*** The records ***

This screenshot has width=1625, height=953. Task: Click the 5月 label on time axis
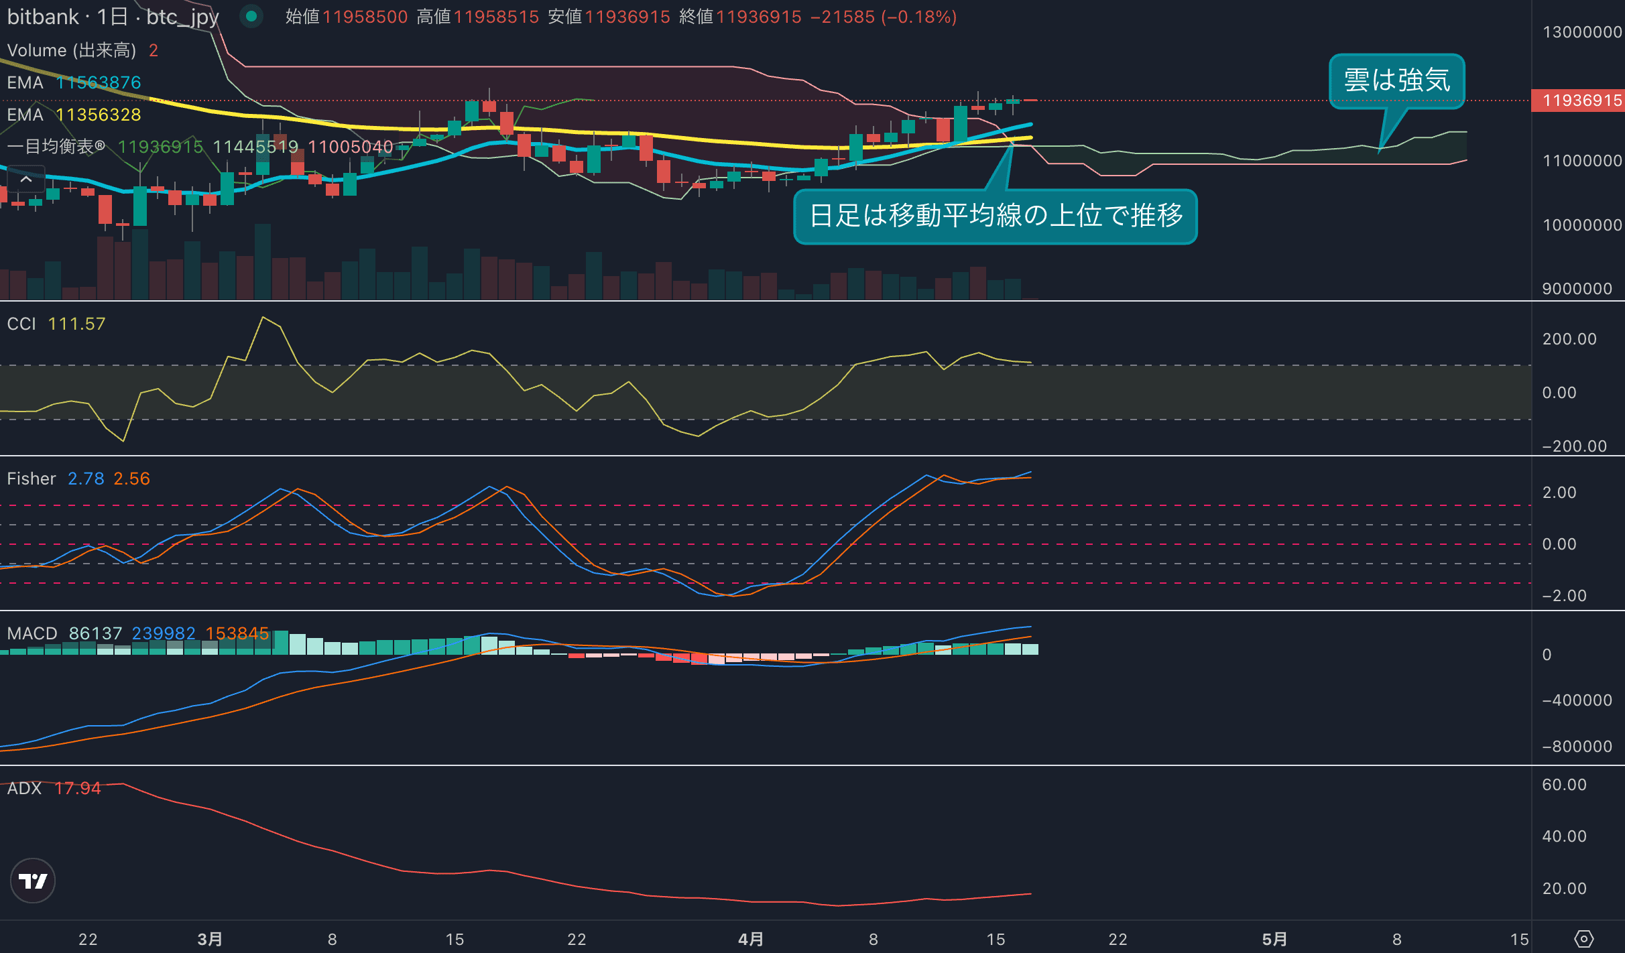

*** End of The records ***
*** The records ***

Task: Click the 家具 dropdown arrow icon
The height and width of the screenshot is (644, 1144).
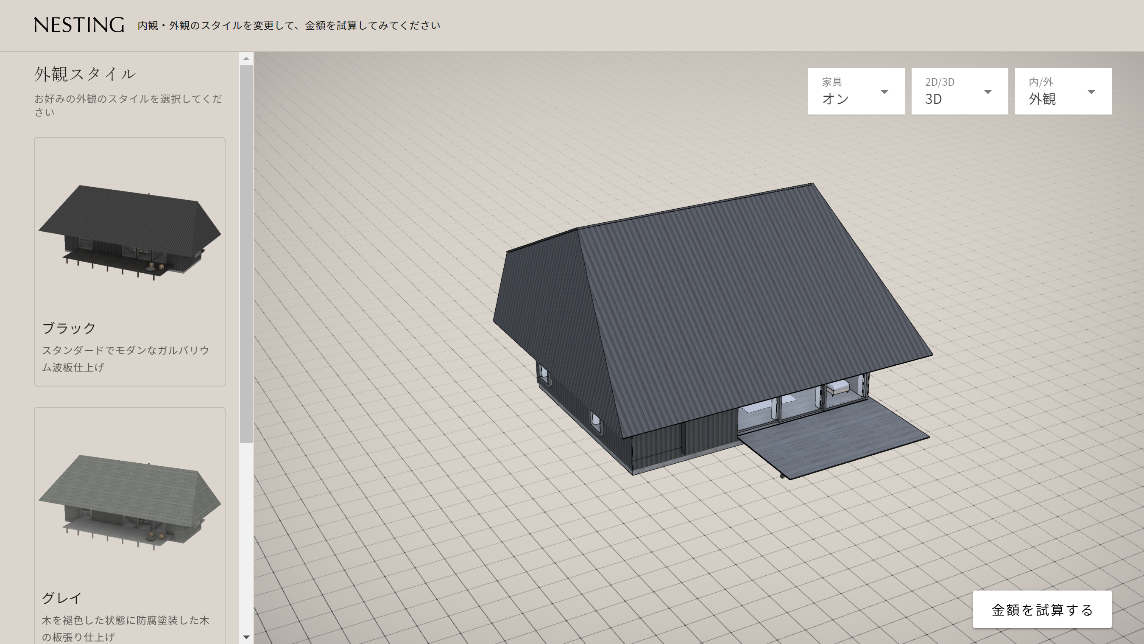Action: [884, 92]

*** End of The records ***
*** The records ***

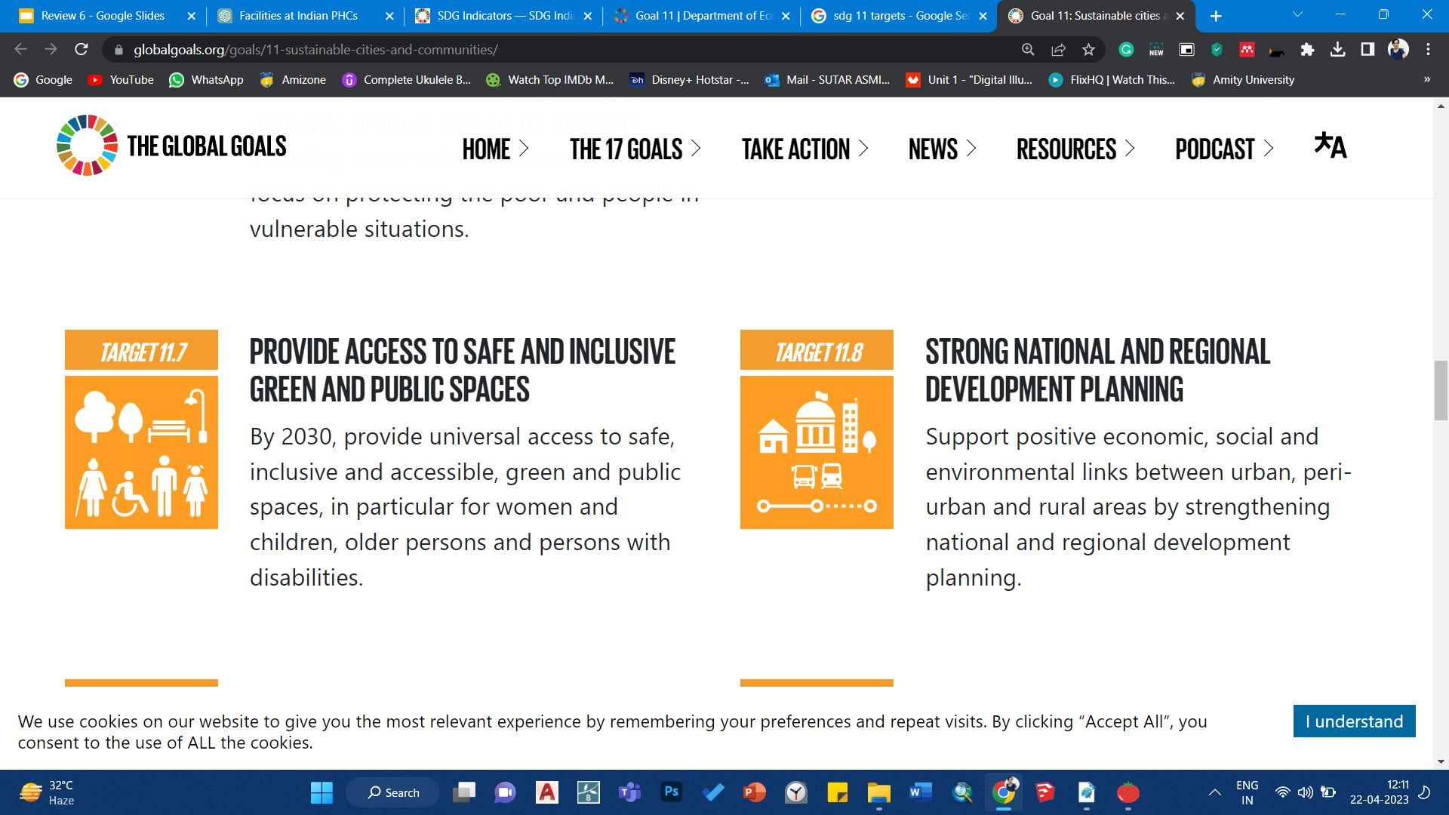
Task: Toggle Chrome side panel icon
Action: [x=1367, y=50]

*** End of The records ***

• _What the task asks_: Across the material, report every line that has the word "Click".

• _Exercise result_:
This screenshot has width=1625, height=953. Task: Click the 5月 label on time axis
Task: Click the 家具 dropdown arrow icon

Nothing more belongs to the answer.